TEKS YANG DIBERIKAN ▸
────────────────
Allah berfirman: “Orang-orang yang dzalim tidak memiliki teman setia seorangpun dan tidak (pula) mempunyai seorang pemberi syafaat yang diterima syafaatnya.” (QS. Ghafir/Al Mu’min: 18)
Yang dimaksud dengan orang dzalim di sini adalah orang kafir, dengan dalil hadits mutawatir tentang adanya syafaat bagi pelaku dosa besar.
Al-Baihaqi menjelaskan: “Orang-orang dzalim yang dimaksud di sini adalah ORANG-ORANG KAFIR. Dan hal ini dikuatkan oleh awal ayat yang menjelaskan tentang orang kafir.” (Syu’abul Iman 1/205)
Berikut awal ayat tersebut:
“Dan demikianlah telah pasti berlaku ketetapan adzab Tuhanmu terhadap orang-orang kafir, karena sesungguhnya mereka adalah penghuni neraka.” (QS. Ghafir/Al Mu’min: 6)
“Yang demikian itu adalah karena kamu kafir apabila Allah saja disembah. Dan kamu percaya apabila Allah dipersekutukan.” (QS. Ghafir/Al Mu’min: 12)
Adapun dalam Al Qur’an sendiri sebenarnya juga banyak dalil tentang adanya syafaat dengan syarat setelah mendapat izin dari Allah dan kepada orang yang diridhai oleh Allah.
“Tiada seorangpun yang akan memberi syafa'at kecuali sesudah ada IZIN-Nya.” (QS. Yunus : 3)
“Pada hari itu tidak berguna syafa'at, kecuali (syafa'at) orang yang Allah Maha Pemurah telah memberi IZIN kepadanya, dan Dia telah meridhai perkataannya.” (QS. Thaha : 109)
“…Dan mereka tiada memberi syafaat melainkan kepada orang yang diridhai Allah…” (QS. Al-Anbiya’ : 28)
“Dan berapa banyaknya malaikat di langit, syafaat mereka sedikitpun tidak berguna, kecuali sesudah Allah MENGIZINKAN bagi orang yang dikehendaki dan diridhai (Nya).” (QS. An-Najm : 26)
“Dan sembahan-sembahan yang mereka sembah selain Allah tidak dapat memberi syafa'at, kecuali (orang yang dapat memberi syafa'at ialah) orang yang mengakui yang hak (tauhid) dan mereka meyakini(nya).” (QS. Az-Zukhruf : 86)
────────────────
CUPLIKAN DATA ▸
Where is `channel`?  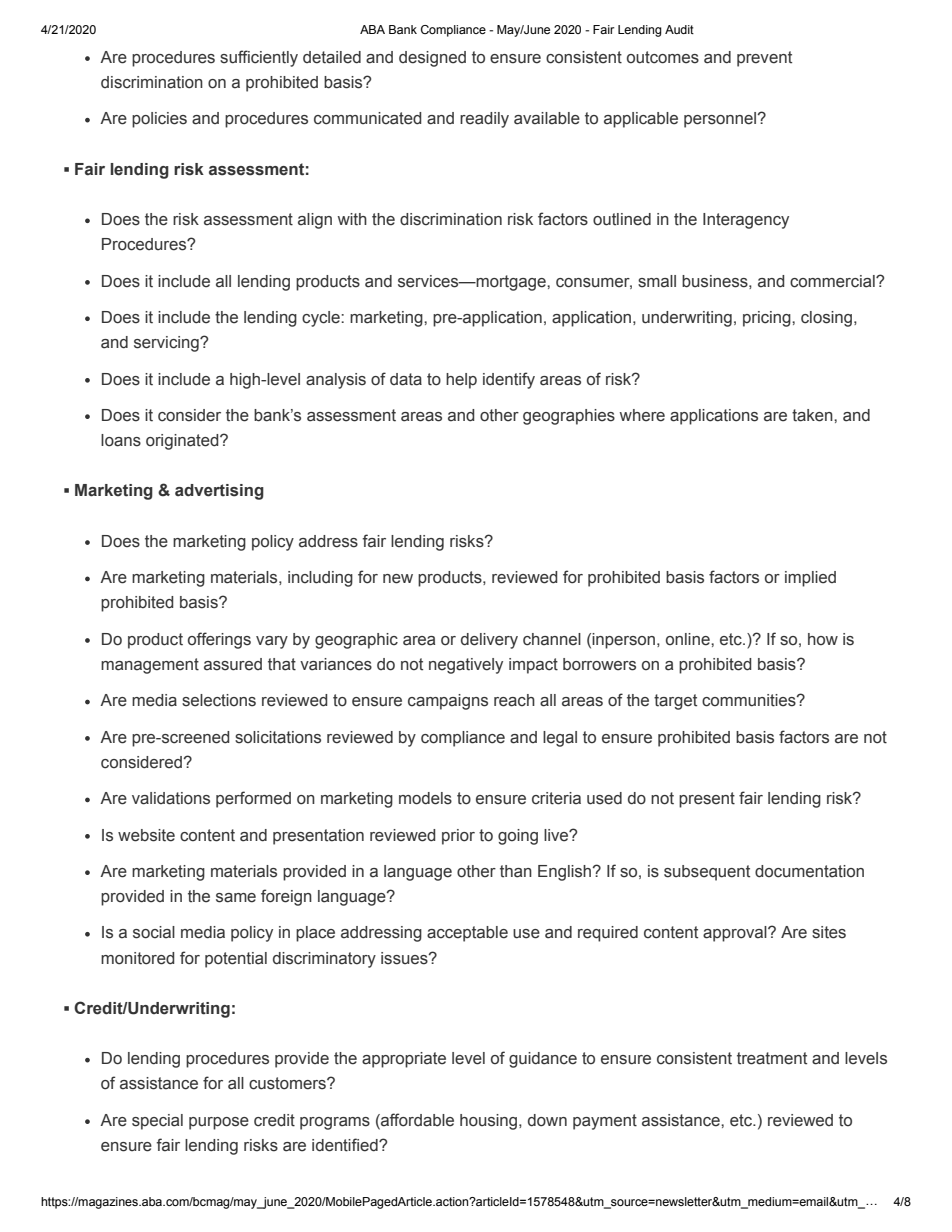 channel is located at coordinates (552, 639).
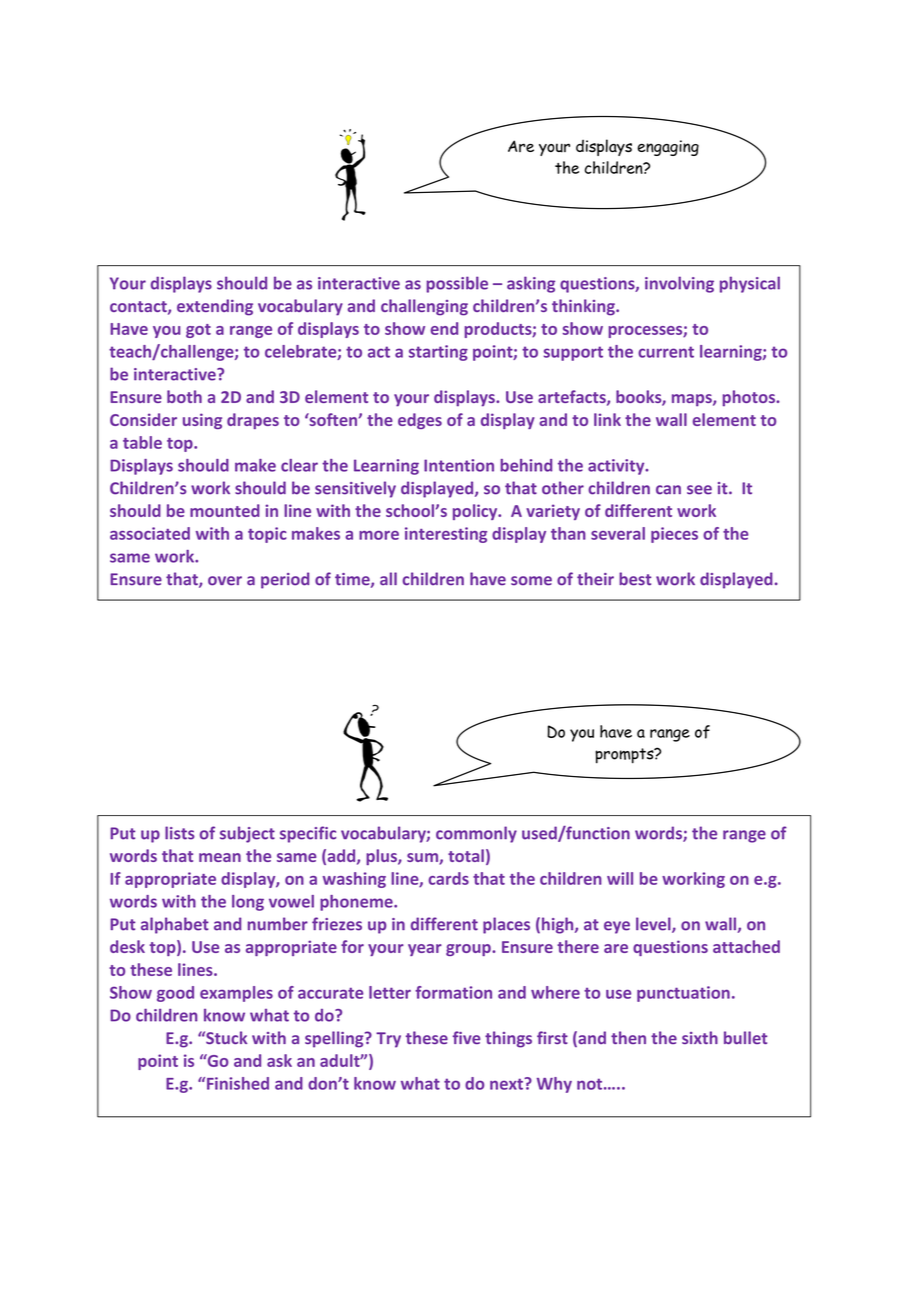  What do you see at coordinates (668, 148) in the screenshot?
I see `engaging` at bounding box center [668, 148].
────────────────
TUGAS TERTULIS ▸
a – Jawablah pertanyaan berikut berdasarkan teks tentang syafaat.
(i) Menurut penjelasan Al-Baihaqi, siapa yang dimaksud dengan orang-orang dzalim?
(ii) Surah dan ayat mana yang dikutip untuk kalimat "Tiada seorangpun yang akan memberi syafa'at kecuali sesudah ada IZIN-Nya"?
(iii) Dalam kutipan QS. An-Najm : 26, syafaat siapa yang sedikit pun tidak berguna kecuali sesudah Allah mengizinkan?
b – Lanjutkan teks tentang syafaat mulai dari bagian terakhirnya.

JAWABAN TERTULIS ▸
a –
(i) Orang-orang kafir.
(ii) QS. Yunus : 3.
(iii) Syafaat para malaikat di langit.

b –
Sahabat Ibnu Abbas radhiyallahu ‘anhu berkata: “Orang yang Allah ridhai perkataannya, yaitu orang yang mengucapkan Laa ilaaha illallaah. Dengan kata lain, Allah tidak akan memberikan syafaat kepada SELAIN MUKMIN.” (Tafsir Al Baghawi III/195 Cet. Daar Al Kutub Al Ilmiyyah)
Hal ini sesuai dengan hadits Nabi berikut ini.
Abu Hurairah bertanya: “Ya, Rasulullah. Siapakah orang yang paling bahagia dengan syafaatmu pada hari kiamat?” Rasulullah bersabda: “Sungguh aku telah menyangka bahwa tidak ada seseorang yang lebih dahulu bertanya tentang ini kecuali engkau karena semangatmu dalam mencari hadits.” Rasul bersabda: “Orang yang paling bahagia dengan syafaatku adalah orang yang mengucapkan Laa ilaaha illallaah dengan ikhlas dari hatinya.” (HR. Bukhari no. 99)
Al-Hafizh Ibnu Hajar mengatakan: "Ucapan beliau: ‘Orang yg mengucapkan La ilaha illallah’ adalah untuk mengecualikan orang yang menyekutukan Allah; dan ucapan beliau ‘dengan penuh keikhlasan’ mengecualikan orang-orang yang munafik dalam mengucapkannya." (Fathul Bari 1/236)
Ibnu Hajar Al-Asqalani berkata: "Rasulullah memberikan syafaat kepada manusia pada hari kiamat, yaitu dengan memberikan ketenangan pada waktu mereka dalam ketakutan. Rasul juga memberikan syafaat dengan memohon keringanan adzab untuk sebagian orang-orang kafir, sebagaimana yang terjadi pada diri paman beliau Abu Thalib. Rasul juga memberikan syafaatnya dengan memohon kepada Allah untuk mengeluarkan sebagian orang mukmin dari siksa api neraka atau memohonkan mereka untuk tidak dimasukkan ke dalam api neraka setelah ditetapkan bahwa mereka akan masuk neraka. Rasul juga dapat memberikan syafaat bagi seseorang untuk masuk surga tanpa melalui proses hisab atau dengan mengangkat derajat sebagian mereka untuk bisa tinggal dalam surga yang lebih tinggi. Demikianlah nampak adanya dualisme pengertian dari hadits ini antara kebahagiaan dan syafaat, dan orang yang paling bahagia karena itu semua adalah orang mukmin yang benar-benar ikhlas." (Fathul Bari syarah Shahih Bukhari)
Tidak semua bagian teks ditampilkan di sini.